Close to 90, she was in failing health, in and out of the hospital every few months and growing frailer by the day.
My nuclear family had kept her in the loop and enjoyed her company -- she was well-informed on the news, loved sports and remembered everything -- so it was sad to see her decline.
She had no estate to speak of, just a small insurance policy and a contract guaranteeing interment next to her mother. A living will seemed to be in order, since nobody wanted to be making decisions for her. So a few of us sat down with her to discuss the options.
The big question was: If you should have a catastrophic event such as heart attack or stroke, do you want to be kept alive by any means necessary even if there is no hope of recovery?
Her reply: “Only if it’s absolutely necessary.”
“Necessary for what?” we asked. “For getting better?”
“What if you won’t get better?”
“That’s different,” she said.
“So if you’re in a vegetative state and aren’t going to get better, you don’t want to be kept alive by tubes and machinery?”
“Not unless it’s absolutely necessary.”
We went around like this a few more times. Clearly, this woman did not want to die, period, and who could blame her? We dropped the living-will idea and kept visiting her in her apartment, the hospital and then the nursing home.
Down the hall was another elderly woman who wailed in agony at regular intervals, day after day. An aide said the patient was reliving childbirth on a continuous loop.
I looked at my husband and said, “If I ever get to that state, shoot me.”
“Too messy,” he said.
“OK, overdose me. Or get me the drugs and I’ll overdose myself.”
We weren’t entirely joking, having thought more than our fair share about the possibilities of my demise. Living with cancer will do that to you. Most of the time, when I’m in remission and feeling good, it’s off the radar. But every time it comes back (three so far), I have to consider that it could be the beginning of the end. I don’t want to die, but I don’t want to suffer either. And while I’m all for prolonging my life, I’d rather my death be a quick one.
Or, as my older brother put it, “The best thing is to go to sleep and wake up dead.”

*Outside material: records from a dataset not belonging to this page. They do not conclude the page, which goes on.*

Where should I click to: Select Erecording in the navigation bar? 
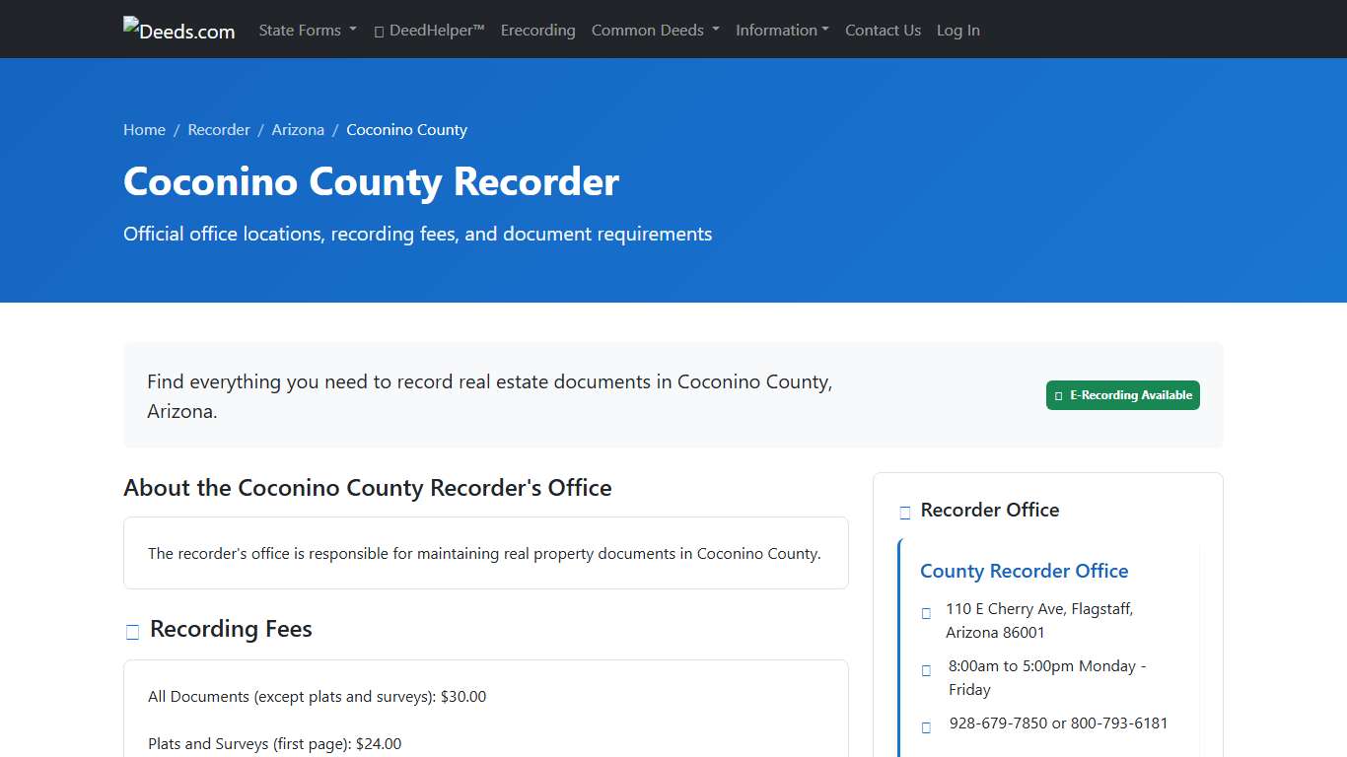tap(537, 30)
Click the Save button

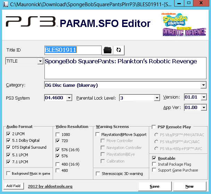155,186
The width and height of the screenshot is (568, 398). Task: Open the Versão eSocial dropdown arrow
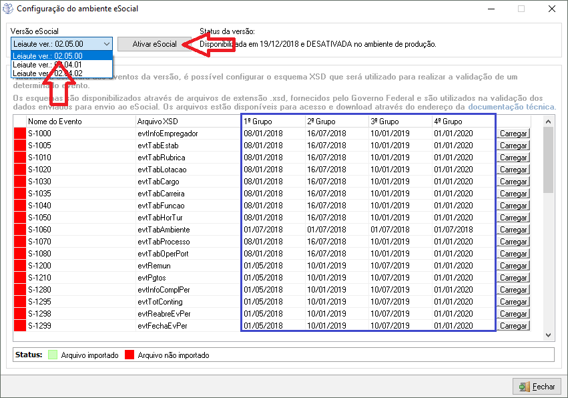click(x=107, y=44)
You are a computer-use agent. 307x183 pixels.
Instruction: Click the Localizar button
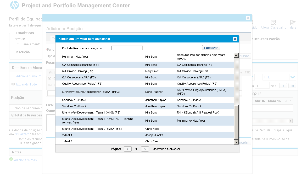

My cousin grew progressively weaker and needed more drugs for her pain. We called in the hospice to keep her comfortable and took turns at her bedside. She’d sleep fitfully and awaken with a start.
“I’m afraid to go to sleep,” she said. Of course she was. It might mean waking up dead.
Which, finally, is what happened. She died overnight; her fear and suffering were over. Extraordinary measures never came into play. But they might have. What would we have done? Could we, in good conscience, have withheld heroic measures, knowing she wanted them, but also that their exorbitant cost would serve no meaningful purpose?
Many of us may have to answer this question at some point. Health-care rationing sounds evil, but the fact is, we’re already doing it, based on who’s covered and who isn’t. Our challenge is finding a way to provide the best care at the lowest cost to the most people by the most efficient means.
But when I think of Terri Schiavo’s brother, and the nation’s Republican governors, and my cousin, I have to wonder if we’re up to it.